- [What is required]: Rewrite all the records below, replacing each "icon" with "button" and changing nothing else. Omit the pictures from your answer.
-- start of Records for this task --
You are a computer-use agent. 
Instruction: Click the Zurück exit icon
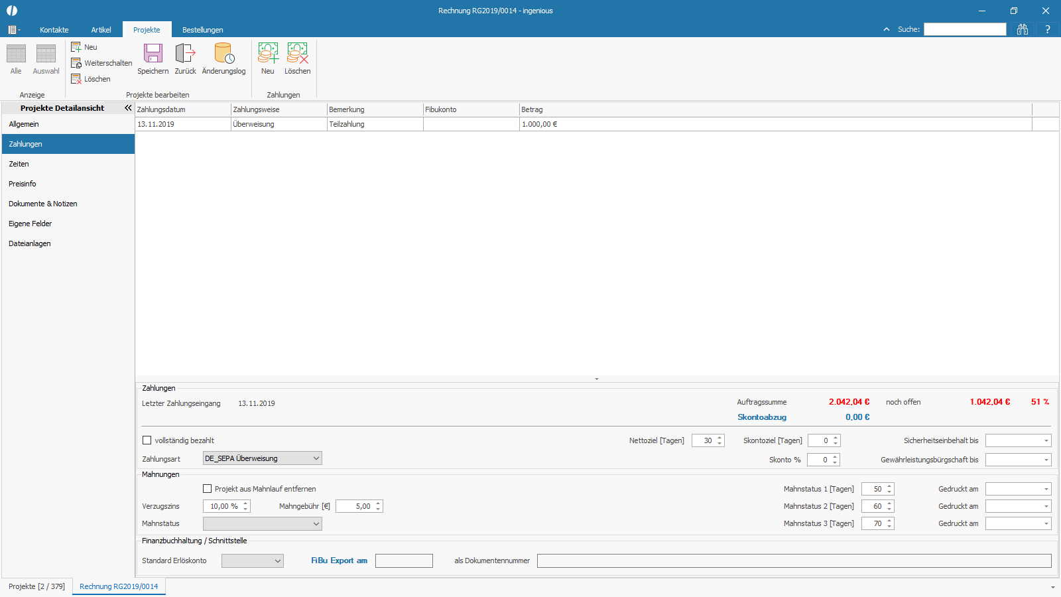[x=185, y=58]
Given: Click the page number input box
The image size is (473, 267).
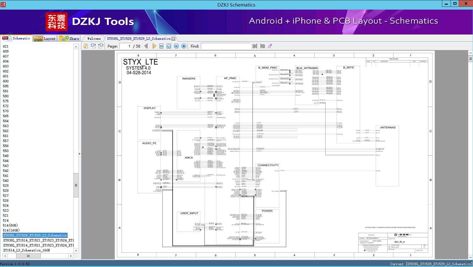Looking at the screenshot, I should 125,46.
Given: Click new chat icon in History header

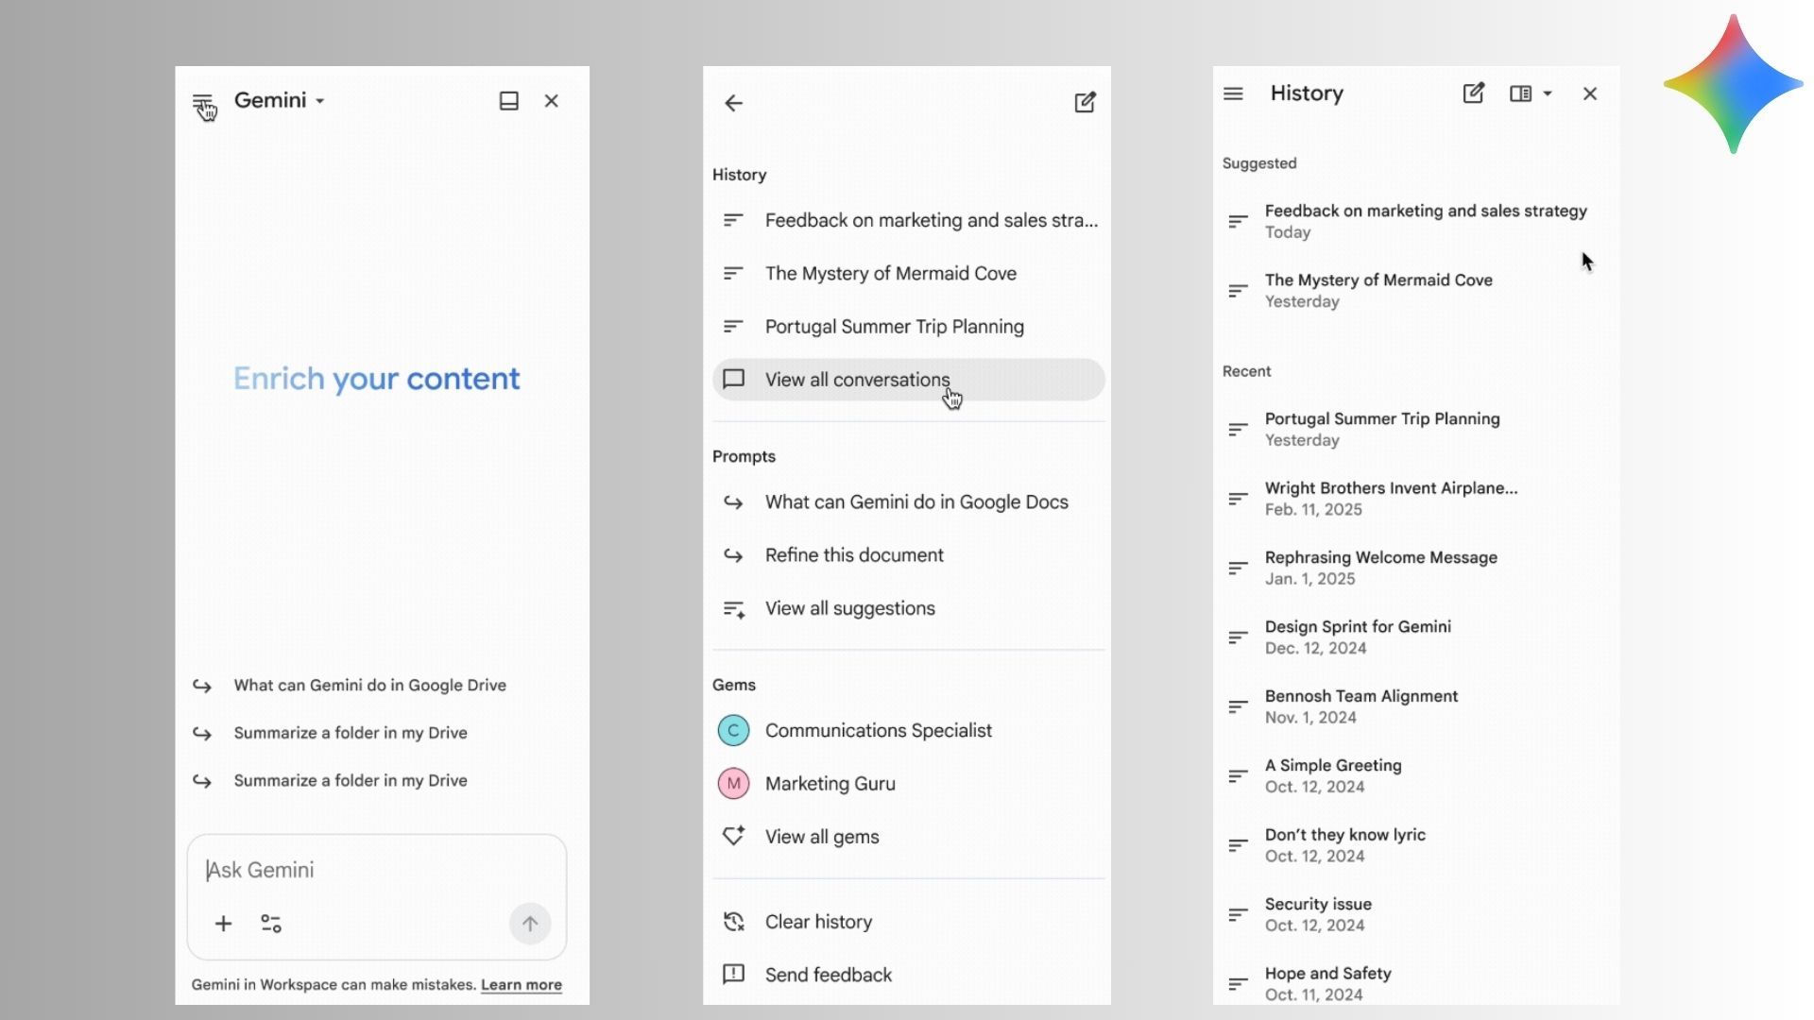Looking at the screenshot, I should tap(1473, 94).
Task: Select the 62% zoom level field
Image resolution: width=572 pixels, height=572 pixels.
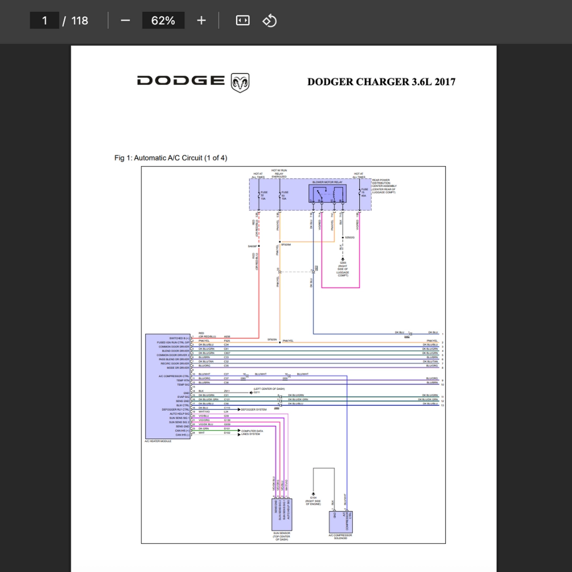Action: click(163, 21)
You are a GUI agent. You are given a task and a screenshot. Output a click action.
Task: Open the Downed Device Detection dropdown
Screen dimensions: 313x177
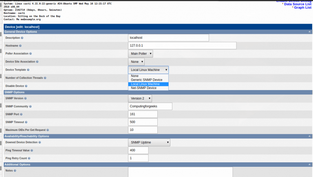149,142
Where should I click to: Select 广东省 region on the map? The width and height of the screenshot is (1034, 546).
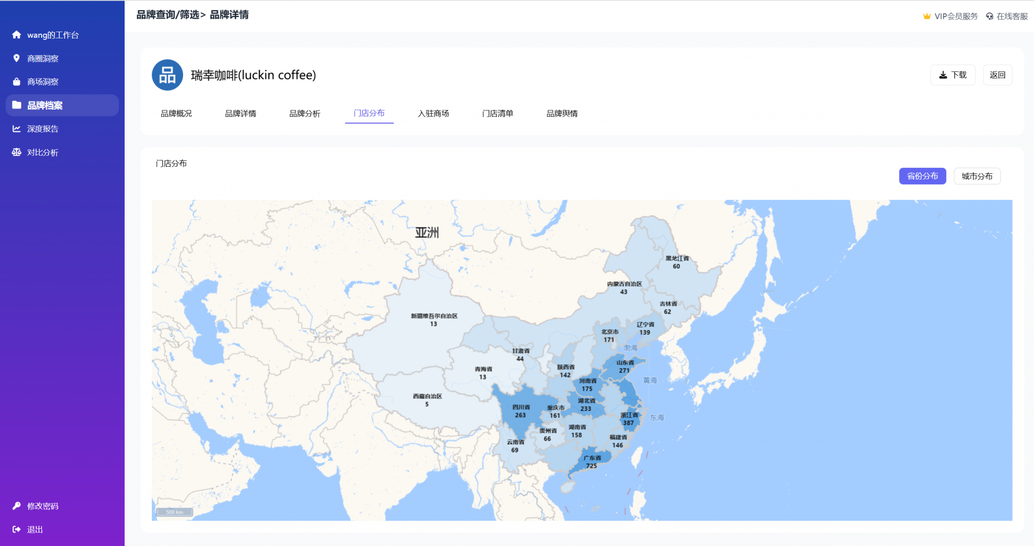(592, 462)
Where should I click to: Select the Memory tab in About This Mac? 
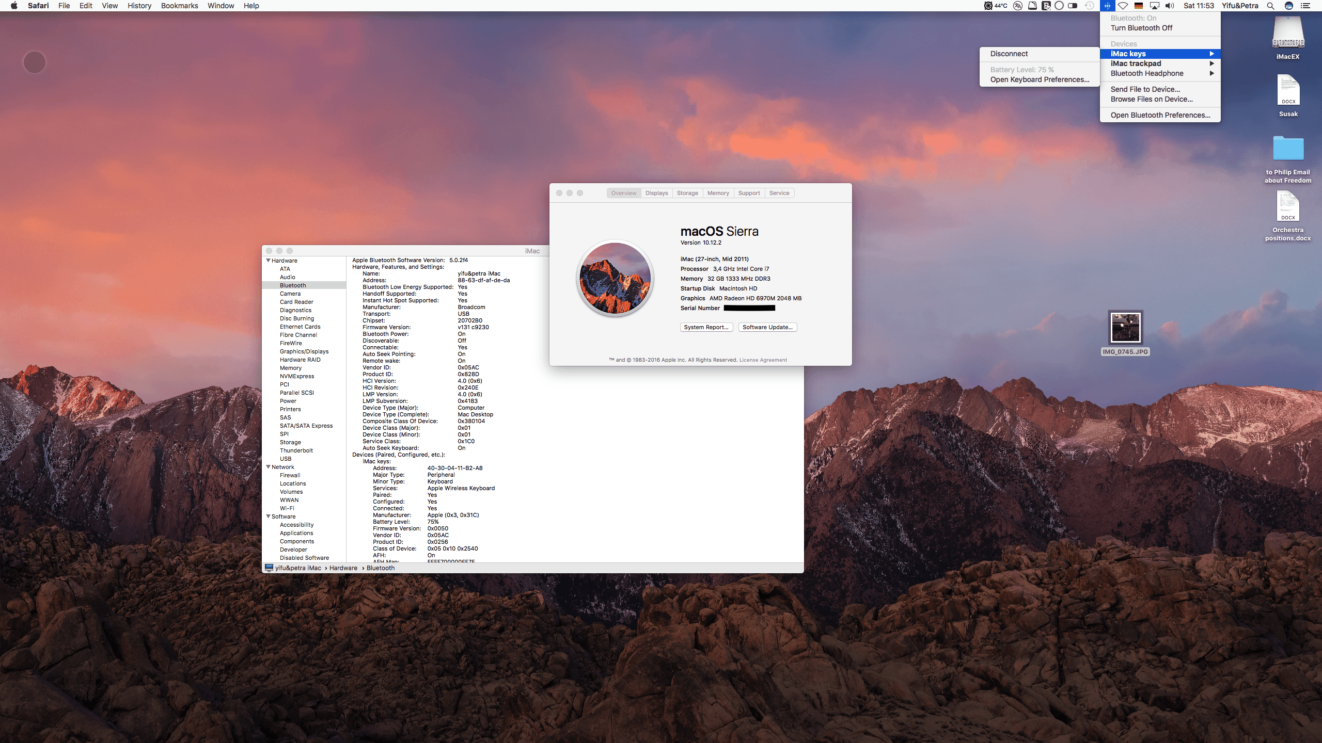[x=718, y=192]
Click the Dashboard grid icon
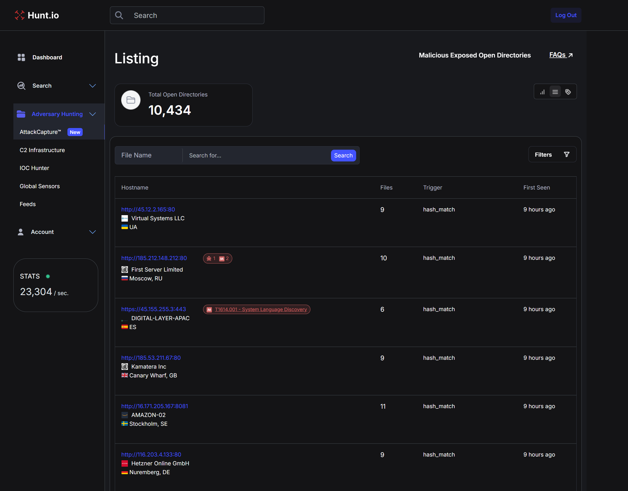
-- end of Records for this task --
- [Completed exercise]:
You are a computer-use agent. 
Instruction: Click the Zurück exit button
[x=185, y=58]
Given: Click the page number input box
The image size is (473, 267).
Looking at the screenshot, I should 125,46.
Given: Click new chat button in History header

Looking at the screenshot, I should tap(1473, 94).
Task: Select the 62% zoom level field
Image resolution: width=572 pixels, height=572 pixels.
Action: click(163, 21)
You are a GUI agent. You are given a task and a screenshot. Output a click action.
Task: Open the Downed Device Detection dropdown
Screen dimensions: 313x177
149,142
Where should I click to: Select 广东省 region on the map? The width and height of the screenshot is (1034, 546).
(592, 462)
Where should I click to: Select the Memory tab in About This Mac? 
[x=718, y=192]
Click the Dashboard grid button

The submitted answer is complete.